■ Excerpted passage ■
— BEGIN —

Good morning and welcome to Brooks Macdonald's half-year results. I took the role of CEO on the 1st of October and have hit the ground running. Over the last 100 working days, we've made significant progress to reshape the group to be a U.K.-focused wealth manager with strong capability in advisor distribution and financial planning. I'm confident we're setting this business up for success. I believe we have the best executive team in the sector. We've got the breadth and depth of proposition to meet client needs, and we're delivering on our strategic priorities. Before I tell you more about the progress we've made on strategy, Katherine, please take us through the financials.

Katherine Jones
CFO, Brooks Macdonald

Thank you, Andrea. I'm delighted to present my first set of results as CFO of Brooks Macdonald. This is a fantastic business, and I strongly believe in our strategy to reignite growth. As you heard from Andrea, we're making good progress to deliver on our ambitious growth plans, and there is lots more to go for. The results we have reported today are on a continuing operations basis. They reflect the changes in the business in the last six months and therefore exclude DCF and BMI, our international business, the sale of which completed on the 21st of February, and include two months of financials for CFT and one month for Lucas Fettes. Today, we present solid results for the six-month period to 31st December. Funds under management increased to GBP 15.7 billion, supported by strong investment performance and platform MPS net flows.

— END —

■ Supplied data ■
— BEGIN —

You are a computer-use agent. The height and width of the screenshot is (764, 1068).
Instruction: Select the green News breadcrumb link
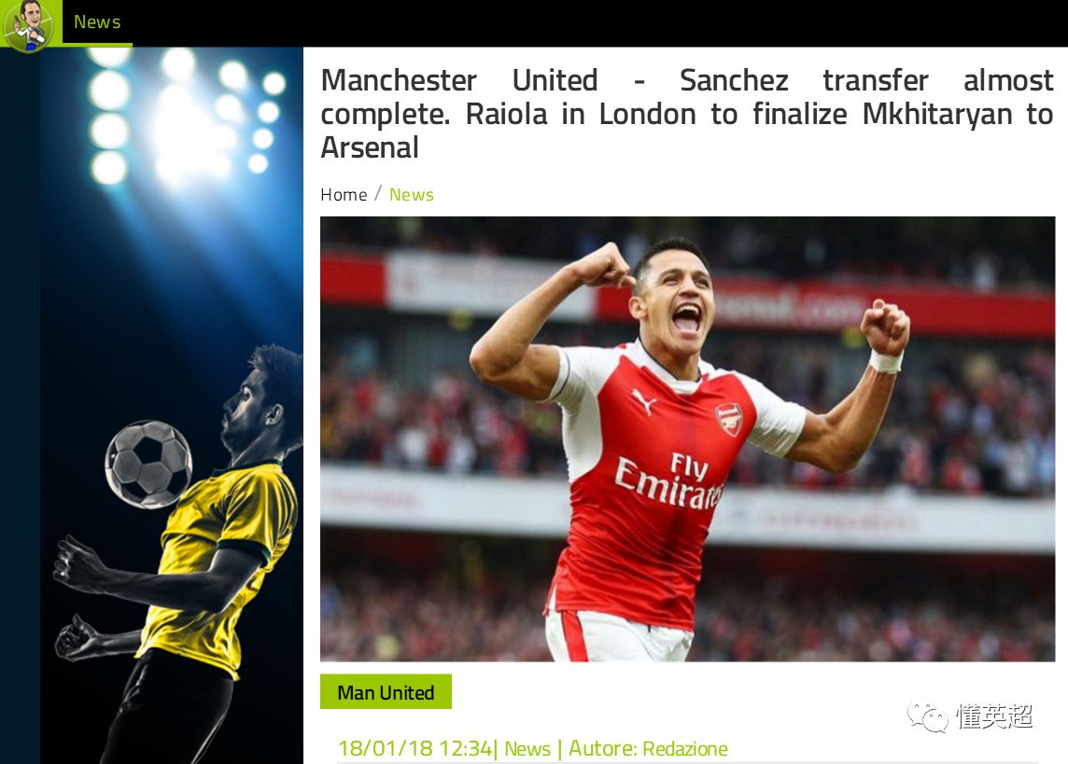tap(412, 195)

— END —

■ Set of tasks ■
1. Answer these questions about the half-year results transcript, each on its own line:
(a) On what date did the speaker take the role of CEO?
(b) When did the sale of the international business complete?
(c) To what amount did funds under management increase?
2. Write out the half-year results transcript word for word, starting with "Thank you, Andrea." and going on through "MPS net flows.".
3. Carry the half-year results transcript forward from its last sentence.
The listing has no connection to the half-year results transcript.

■ Written responses ■
1.
(a) The 1st of October
(b) The 21st of February
(c) GBP 15.7 billion

2.
Thank you, Andrea. I'm delighted to present my first set of results as CFO of Brooks Macdonald. This is a fantastic business, and I strongly believe in our strategy to reignite growth. As you heard from Andrea, we're making good progress to deliver on our ambitious growth plans, and there is lots more to go for. The results we have reported today are on a continuing operations basis. They reflect the changes in the business in the last six months and therefore exclude DCF and BMI, our international business, the sale of which completed on the 21st of February, and include two months of financials for CFT and one month for Lucas Fettes. Today, we present solid results for the six-month period to 31st December. Funds under management increased to GBP 15.7 billion, supported by strong investment performance and platform MPS net flows.

3.
Despite revenues being impacted by lower interest income, strong cost control resulted in an underlying profit margin of 29.9%, an underlying PBT of GBP 15.5 million. And we announced another increase in our interim dividend per share to GBP 0.30, up 3.4%. Next, moving on to an overview of flows from an AUA. We saw strong gross inflows of GBP 1.1 billion in the first half. However, this was more than offset by GBP 1.4 billion of gross outflows, reflecting the prevailing backdrop of market volatility and uncertainty, in particular leading up to and around the budget in October. Looking at this in a little more detail, platform MPS performed strongly, with net flows equivalent to 13% of opening FUM on an annualized basis.

We continue to see meaningful gross inflows into BPS, albeit offset by elevated outflows and strong investment performance, increased by GBP 0.4 billion in the first half, more than offsetting the impact of overall net outflows. Taking into account the acquisitions of LIFT-Financial, Lucas Fettes, and CFT Wealth, assets under advice or management within our financial planning businesses increased to GBP 6.4 billion, an increase of almost 75% versus the pre-acquisition AUA. My next slide looks at our revenue in more detail. Total revenue was down 2.6% year on year. This was largely driven by a reduction in interest income as market interest rates fell, and as discussed at the full year, we increased the share of interest paid away to clients. This was offset by a 24% increase in the revenue generated by our financial planning businesses.

Half of this increase came from our existing businesses, and the other half relates to the Lucas Fettes and CFT acquisitions. On an annualized basis, and taking into account LIFT-Financial, which completed in January, based on the first half results, the illustrative revenue across the acquired businesses would have been around GBP 17 million. As previously guided, we continue to expect interest income of GBP 7-8 million for the year. Now turning to look at the fee income in more detail. Overall yields reduced from 58.1 basis points to 54.4 basis points. Of this reduction, as you can see on the top chart here, the biggest driver was the change in mix in FUM towards Platform MPS, which had a yield in the first half of 17.5 basis points.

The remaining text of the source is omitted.